Pixel coordinate grounding data
*** Begin section ***

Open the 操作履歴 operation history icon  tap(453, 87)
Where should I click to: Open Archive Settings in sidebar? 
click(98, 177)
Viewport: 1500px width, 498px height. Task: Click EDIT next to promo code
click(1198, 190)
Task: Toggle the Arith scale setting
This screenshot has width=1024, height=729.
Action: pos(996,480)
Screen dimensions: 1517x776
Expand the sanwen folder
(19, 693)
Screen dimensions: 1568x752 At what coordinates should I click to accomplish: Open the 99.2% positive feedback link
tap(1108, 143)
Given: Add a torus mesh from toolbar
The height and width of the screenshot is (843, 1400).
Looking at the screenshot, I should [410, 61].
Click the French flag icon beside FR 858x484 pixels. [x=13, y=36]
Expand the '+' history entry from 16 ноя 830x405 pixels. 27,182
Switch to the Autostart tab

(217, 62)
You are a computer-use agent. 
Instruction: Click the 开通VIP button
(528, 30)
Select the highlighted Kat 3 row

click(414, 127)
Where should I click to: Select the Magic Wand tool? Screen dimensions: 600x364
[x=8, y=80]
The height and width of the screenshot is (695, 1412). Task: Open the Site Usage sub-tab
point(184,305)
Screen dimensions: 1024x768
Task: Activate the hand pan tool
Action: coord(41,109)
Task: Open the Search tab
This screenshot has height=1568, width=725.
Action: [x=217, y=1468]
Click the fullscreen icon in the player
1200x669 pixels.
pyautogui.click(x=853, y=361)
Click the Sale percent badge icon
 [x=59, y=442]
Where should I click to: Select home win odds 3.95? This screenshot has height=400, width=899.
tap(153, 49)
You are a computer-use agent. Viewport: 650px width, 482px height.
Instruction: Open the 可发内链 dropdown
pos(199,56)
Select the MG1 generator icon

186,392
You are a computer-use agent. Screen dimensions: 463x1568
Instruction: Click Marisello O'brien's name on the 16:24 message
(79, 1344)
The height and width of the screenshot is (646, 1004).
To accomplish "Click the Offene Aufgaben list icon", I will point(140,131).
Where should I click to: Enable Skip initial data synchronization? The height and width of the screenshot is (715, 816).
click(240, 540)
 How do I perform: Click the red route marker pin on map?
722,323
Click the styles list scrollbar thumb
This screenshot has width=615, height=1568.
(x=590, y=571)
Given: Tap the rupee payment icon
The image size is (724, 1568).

*** End section ***

The records above, in their entirety, need to be set down again exactly.

Open the 操作履歴 operation history icon  tap(453, 87)
Where should I click to: Open Archive Settings in sidebar? 
click(98, 177)
Viewport: 1500px width, 498px height. Task: Click EDIT next to promo code
click(1198, 190)
Task: Toggle the Arith scale setting
This screenshot has width=1024, height=729.
Action: pos(996,480)
Screen dimensions: 1517x776
Expand the sanwen folder
(19, 693)
Screen dimensions: 1568x752 At what coordinates should I click to accomplish: Open the 99.2% positive feedback link
tap(1108, 143)
Given: Add a torus mesh from toolbar
The height and width of the screenshot is (843, 1400).
Looking at the screenshot, I should [410, 61].
Click the French flag icon beside FR 858x484 pixels. [x=13, y=36]
Expand the '+' history entry from 16 ноя 830x405 pixels. 27,182
Switch to the Autostart tab

(217, 62)
You are a computer-use agent. 
Instruction: Click the 开通VIP button
(528, 30)
Select the highlighted Kat 3 row

click(414, 127)
Where should I click to: Select the Magic Wand tool? Screen dimensions: 600x364
[x=8, y=80]
The height and width of the screenshot is (695, 1412). Task: Open the Site Usage sub-tab
point(184,305)
Screen dimensions: 1024x768
Task: Activate the hand pan tool
Action: coord(41,109)
Task: Open the Search tab
This screenshot has height=1568, width=725.
Action: [x=217, y=1468]
Click the fullscreen icon in the player
1200x669 pixels.
pyautogui.click(x=853, y=361)
Click the Sale percent badge icon
 [x=59, y=442]
Where should I click to: Select home win odds 3.95? This screenshot has height=400, width=899.
tap(153, 49)
You are a computer-use agent. Viewport: 650px width, 482px height.
Instruction: Open the 可发内链 dropdown
pos(199,56)
Select the MG1 generator icon

186,392
You are a computer-use agent. Screen dimensions: 463x1568
Instruction: Click Marisello O'brien's name on the 16:24 message
(79, 1344)
The height and width of the screenshot is (646, 1004).
To accomplish "Click the Offene Aufgaben list icon", I will point(140,131).
Where should I click to: Enable Skip initial data synchronization? The height and width of the screenshot is (715, 816).
click(240, 540)
 How do I perform: Click the red route marker pin on map?
722,323
Click the styles list scrollbar thumb
This screenshot has width=615, height=1568.
(x=590, y=571)
Given: Tap the rupee payment icon
The image size is (724, 1568).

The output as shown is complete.